RFR (11): 8205878: pthread_getcpuclockid is expected to return 0 code
David Holmes
david.holmes at oracle.com
Mon Jul 9 23:22:21 UTC 2018
Adding back runtime
On 10/07/2018 8:45 AM, Alex Menkov wrote:
> +1
Thanks for looking at this Alex!
> couple minor notes (no need to resend review)
Webrev updated in place (v3) for others to see.

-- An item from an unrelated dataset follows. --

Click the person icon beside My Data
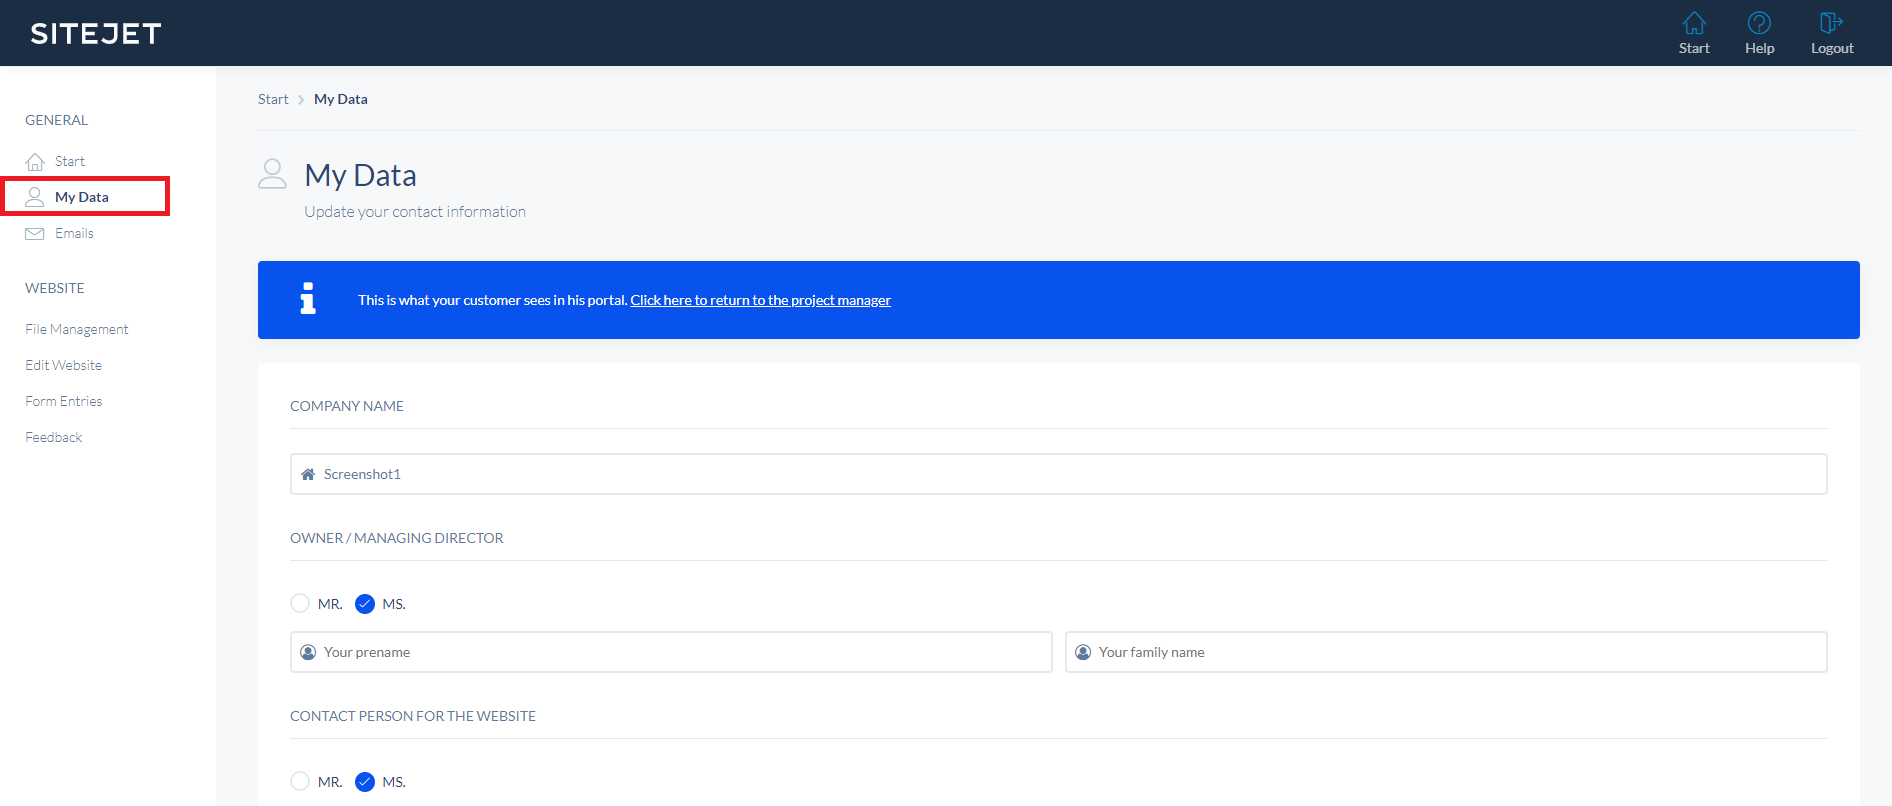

> src/hotspot/os/linux/os_linux.cpp
> please replace
>
> 5581 }
> 5582 else {
>
> with
> } else {
Done.
>
> test/hotspot/jtreg/runtime/jni/terminatedThread/libterminatedThread.c
> please fix error reporting (I suppose you mean "TEST ERROR:
> pthread_create failed"/"TEST ERROR: pthread_join failed"):
>
> 85 if ((res = pthread_create(&thread, NULL, thread_start, NULL)) !=
> 0) {
> 86 fprintf(stderr, "TEST ERROR: pthread_created failed: %s
> (%d)\n", strerror(res), res);
> 87 exit(1);
> 88 }
> 89
> 90 if ((res = pthread_join(thread, NULL)) != 0) {
> 91 fprintf(stderr, "TEST ERROR: pthread_created failed: %s
> (%d)\n", strerror(res), res);
> 92 exit(1);
> 93 }
Fixed - well spotted!
Thanks,
David
> --alex
>
> On 07/09/2018 15:17, David Holmes wrote:
>> Thanks Chris!
>>
>> Can I please get a second review.
>>
>> David
>>
>> On 10/07/2018 7:50 AM, Chris Plummer wrote:
>>> On 7/9/18 2:41 PM, David Holmes wrote:
>>>> Hi Chris,
>>>>
>>>> On 10/07/2018 4:22 AM, Chris Plummer wrote:
>>>>> Hi David,
>>>>>
>>>>> Would it be better to problem list this test on solaris using
>>>>> JDK-8156708. That way when JDK-8156708 is fixed it can come off the
>>>>> problem list and start executing on solaris.
>>>>
>>>> JDK-8156708 is already fixed - it's a dup of JDK-8154715. We could
>>>> only fix this for VM created threads. The general problem of TLS
>>>> destructors looping if a thread terminates without detaching from
>>>> the VM is not solvable - other than by not using TLS in the VM.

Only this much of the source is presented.